Eines wird bereits nach wenigen Akkorden des Openers „Just Like My Other Sins“ klar: Gavins unverwechselbare Stimme war, ist und bleibt Dreh- und Angelpunkt des BUSH-Alternative-Sounds, der ansonsten gelegentlich ein wenig altersmilde daher kommt. Nun, die Jahre sind auch an Rossdale, Chris Traynor (seit 2002 Gitarre), Robin Goodridge (Drums) und Corey Britz (Bass) nicht spurlos vorübergegangen, doch bringt der Vierer immer noch eine enorme Intensität mit, die sich nicht nur im Titeltrack „Man On The Run“ entlädt. Nachdenklich schließt sich das eingängige „The Only Way Out“ an, während „The Gift“ behände Druck aufbaut und eine ganz besondere Stimmung zaubert. Derweil legt „This House Is On Fire“ ne Schippe drauf und auch „Loneliness Is A Killer“ bringt ordentlich Wumms mit. „Bodies In Motion“ lässt wenig später die Gitarren flirren, hier hätte etwas mehr Dynamik an der einen oder anderen Stelle dem Sound allerdings gut getan, während „Broken in Paradise“ auf sicherem Terrain wandelt und „Surrender“ in den Slow-Motion-Modus wechselt. „Dangerous Love“ und „Eye of The Storm“ setzen auf große Gefühle, bevor „Let Yourself Go“ und„Speeding Through The Bright Lights“ Spannung aufbauen, die in “The Golden Age” ihren Höhepunkt findet.

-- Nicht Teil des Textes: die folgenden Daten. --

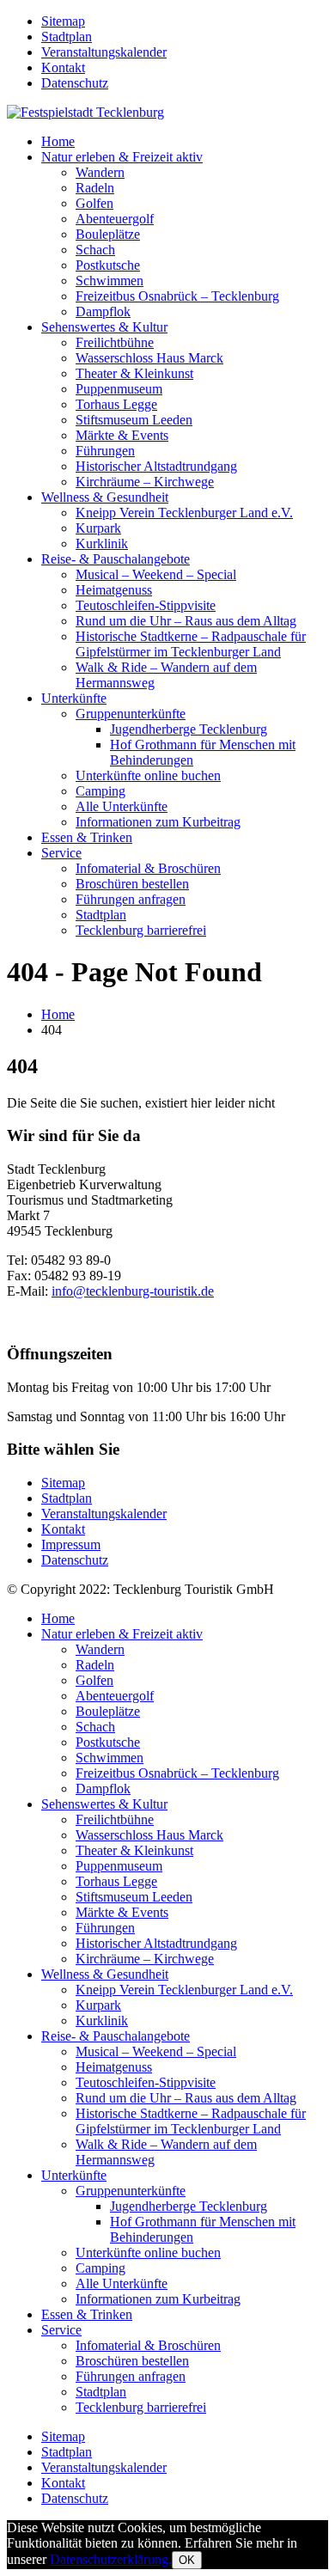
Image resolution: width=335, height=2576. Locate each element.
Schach (95, 249)
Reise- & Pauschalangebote (115, 559)
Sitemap (63, 21)
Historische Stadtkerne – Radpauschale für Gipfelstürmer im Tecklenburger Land (191, 644)
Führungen (105, 450)
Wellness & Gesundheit (104, 497)
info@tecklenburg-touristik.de (133, 1291)
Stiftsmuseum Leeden (134, 419)
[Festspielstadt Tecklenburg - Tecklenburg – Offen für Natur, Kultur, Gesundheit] (85, 112)
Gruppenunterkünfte (131, 713)
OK (187, 2560)
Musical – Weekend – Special (156, 574)
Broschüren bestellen (132, 883)
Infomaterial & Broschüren (148, 868)
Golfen (94, 203)
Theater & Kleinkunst (134, 373)
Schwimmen (109, 280)
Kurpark (98, 528)
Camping (100, 791)
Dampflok (103, 311)
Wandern (100, 172)
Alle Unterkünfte (122, 806)
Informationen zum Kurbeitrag (158, 822)
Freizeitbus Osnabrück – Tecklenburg (177, 296)
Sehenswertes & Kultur (104, 327)
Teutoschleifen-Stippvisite (146, 605)
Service (61, 852)
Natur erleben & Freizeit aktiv (122, 157)
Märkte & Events (122, 435)
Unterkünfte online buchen (148, 775)
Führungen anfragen (131, 899)
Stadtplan (66, 36)
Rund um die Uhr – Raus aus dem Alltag (186, 620)
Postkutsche (108, 265)
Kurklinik (102, 543)
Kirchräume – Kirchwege (145, 481)
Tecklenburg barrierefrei (141, 930)
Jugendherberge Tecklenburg (188, 729)
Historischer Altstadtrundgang (156, 466)
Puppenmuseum (119, 389)
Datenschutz (74, 83)
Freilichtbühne (115, 342)
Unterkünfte (74, 698)
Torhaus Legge (116, 404)
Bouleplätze (108, 234)
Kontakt (63, 67)
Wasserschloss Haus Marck (149, 358)
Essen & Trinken (86, 837)
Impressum (70, 1544)
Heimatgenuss (114, 590)
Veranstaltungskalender (104, 52)
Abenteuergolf (115, 218)
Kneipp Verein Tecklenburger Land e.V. (184, 512)
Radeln (95, 187)
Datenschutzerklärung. (111, 2559)
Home (58, 141)
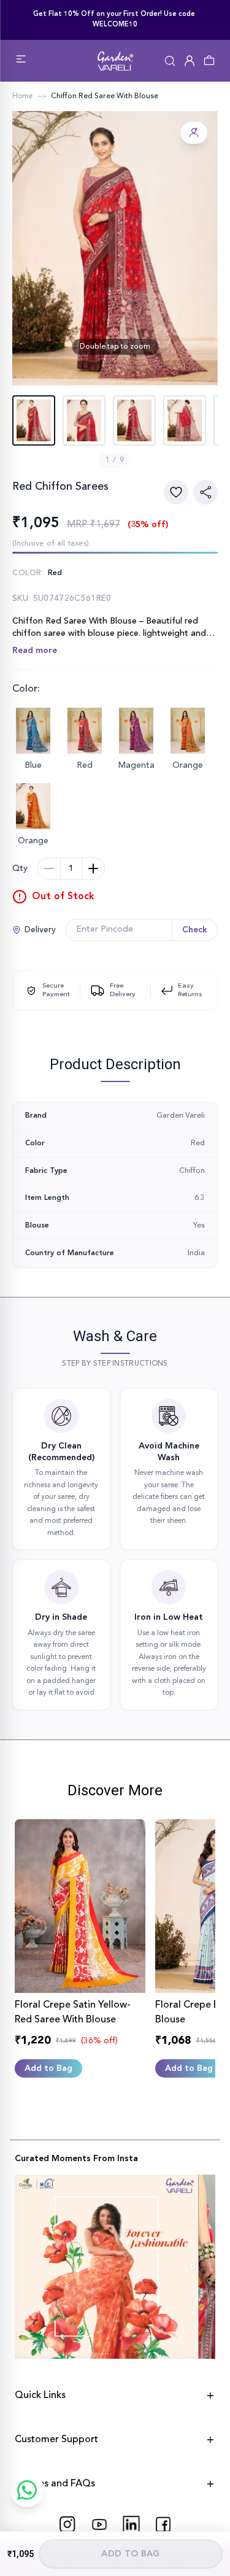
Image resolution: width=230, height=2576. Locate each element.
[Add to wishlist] (176, 492)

Hier zeigen BUSH noch mal mit großem Besteck, was in ihnen steckt.

Auch wenn’s im Mittelteil ein bisschen holpert, ist „Man On The Run“ ein absolut hörenswertes Lebenszeichen der Briten, die auch 2014 noch wissen, wie’s geht und nicht den Fehler machen, sich selbst zu kopieren.